● DIRECTIONS
Every line from the one with "Select the Jan 14, 2025 group checkmark" to the end of the entries, both included, is to be copied exactly; the other lines stay out.

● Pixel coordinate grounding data
.....
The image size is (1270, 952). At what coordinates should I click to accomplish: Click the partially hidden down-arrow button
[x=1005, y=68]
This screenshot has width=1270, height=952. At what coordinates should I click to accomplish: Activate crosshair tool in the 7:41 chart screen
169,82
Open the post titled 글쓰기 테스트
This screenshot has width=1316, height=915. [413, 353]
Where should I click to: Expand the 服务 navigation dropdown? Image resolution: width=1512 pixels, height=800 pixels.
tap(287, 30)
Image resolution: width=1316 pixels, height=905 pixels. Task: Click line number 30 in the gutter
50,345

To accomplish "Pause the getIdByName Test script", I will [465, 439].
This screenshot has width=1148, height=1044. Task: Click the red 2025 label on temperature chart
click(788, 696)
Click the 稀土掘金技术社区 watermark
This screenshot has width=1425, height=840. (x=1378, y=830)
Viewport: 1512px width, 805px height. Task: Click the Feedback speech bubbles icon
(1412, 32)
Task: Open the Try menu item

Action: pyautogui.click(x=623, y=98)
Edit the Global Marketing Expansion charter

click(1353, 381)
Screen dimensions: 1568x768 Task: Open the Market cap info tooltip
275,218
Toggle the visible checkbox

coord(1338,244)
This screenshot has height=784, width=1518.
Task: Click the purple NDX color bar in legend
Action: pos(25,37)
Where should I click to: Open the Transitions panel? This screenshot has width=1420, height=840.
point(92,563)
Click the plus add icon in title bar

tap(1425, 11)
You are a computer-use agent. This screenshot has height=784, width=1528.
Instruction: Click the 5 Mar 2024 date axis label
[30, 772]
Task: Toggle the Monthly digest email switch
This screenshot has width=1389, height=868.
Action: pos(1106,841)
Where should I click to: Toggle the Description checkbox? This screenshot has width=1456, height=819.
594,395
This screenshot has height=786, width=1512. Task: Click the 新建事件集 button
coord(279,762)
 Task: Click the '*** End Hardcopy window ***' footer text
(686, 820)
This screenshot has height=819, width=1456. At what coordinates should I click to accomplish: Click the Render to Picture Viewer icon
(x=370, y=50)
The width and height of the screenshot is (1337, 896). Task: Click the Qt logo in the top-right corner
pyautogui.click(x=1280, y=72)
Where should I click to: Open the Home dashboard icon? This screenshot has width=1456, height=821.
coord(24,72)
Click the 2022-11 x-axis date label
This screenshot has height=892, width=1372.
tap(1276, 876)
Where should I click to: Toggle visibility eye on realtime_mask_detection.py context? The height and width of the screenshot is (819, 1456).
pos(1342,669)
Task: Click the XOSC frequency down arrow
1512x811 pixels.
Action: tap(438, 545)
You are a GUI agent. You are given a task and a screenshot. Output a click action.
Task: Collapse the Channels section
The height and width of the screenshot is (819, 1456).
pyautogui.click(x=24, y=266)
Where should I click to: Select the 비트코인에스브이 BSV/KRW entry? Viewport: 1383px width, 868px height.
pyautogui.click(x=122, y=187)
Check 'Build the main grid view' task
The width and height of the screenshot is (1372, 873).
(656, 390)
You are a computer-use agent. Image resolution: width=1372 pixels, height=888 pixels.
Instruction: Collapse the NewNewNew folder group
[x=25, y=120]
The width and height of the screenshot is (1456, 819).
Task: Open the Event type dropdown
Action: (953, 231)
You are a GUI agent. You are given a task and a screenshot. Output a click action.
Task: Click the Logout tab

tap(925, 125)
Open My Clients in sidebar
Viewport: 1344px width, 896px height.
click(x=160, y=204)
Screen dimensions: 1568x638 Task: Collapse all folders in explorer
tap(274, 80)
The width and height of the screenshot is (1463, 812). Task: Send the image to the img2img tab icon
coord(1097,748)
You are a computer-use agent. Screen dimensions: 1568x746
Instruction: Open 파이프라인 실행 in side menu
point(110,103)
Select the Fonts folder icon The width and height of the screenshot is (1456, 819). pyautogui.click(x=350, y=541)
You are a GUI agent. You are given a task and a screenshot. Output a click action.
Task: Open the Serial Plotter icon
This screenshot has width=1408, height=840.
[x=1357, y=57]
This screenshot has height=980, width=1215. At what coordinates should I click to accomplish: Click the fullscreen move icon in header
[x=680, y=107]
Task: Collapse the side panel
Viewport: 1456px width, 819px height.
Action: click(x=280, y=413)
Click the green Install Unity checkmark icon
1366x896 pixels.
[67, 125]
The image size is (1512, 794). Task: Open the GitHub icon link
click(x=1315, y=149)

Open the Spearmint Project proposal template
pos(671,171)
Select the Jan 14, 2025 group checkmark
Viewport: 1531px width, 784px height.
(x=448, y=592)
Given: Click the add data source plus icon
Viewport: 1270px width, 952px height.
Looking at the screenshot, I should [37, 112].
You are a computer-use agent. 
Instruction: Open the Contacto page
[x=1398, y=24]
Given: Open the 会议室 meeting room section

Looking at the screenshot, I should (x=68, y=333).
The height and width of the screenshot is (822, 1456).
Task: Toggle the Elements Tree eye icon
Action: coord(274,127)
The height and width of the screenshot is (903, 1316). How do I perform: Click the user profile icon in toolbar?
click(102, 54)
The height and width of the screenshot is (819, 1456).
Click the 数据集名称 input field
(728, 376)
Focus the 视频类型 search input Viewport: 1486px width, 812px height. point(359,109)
.....
● RESPONSE
Select the Jan 14, 2025 group checkmark
Viewport: 1531px width, 784px height.
(x=448, y=592)
Given: Click the add data source plus icon
Viewport: 1270px width, 952px height.
Looking at the screenshot, I should [37, 112].
You are a computer-use agent. 
Instruction: Open the Contacto page
[x=1398, y=24]
Given: Open the 会议室 meeting room section

Looking at the screenshot, I should (x=68, y=333).
The height and width of the screenshot is (822, 1456).
Task: Toggle the Elements Tree eye icon
Action: coord(274,127)
The height and width of the screenshot is (903, 1316). How do I perform: Click the user profile icon in toolbar?
click(102, 54)
The height and width of the screenshot is (819, 1456).
Click the 数据集名称 input field
(728, 376)
Focus the 视频类型 search input Viewport: 1486px width, 812px height. point(359,109)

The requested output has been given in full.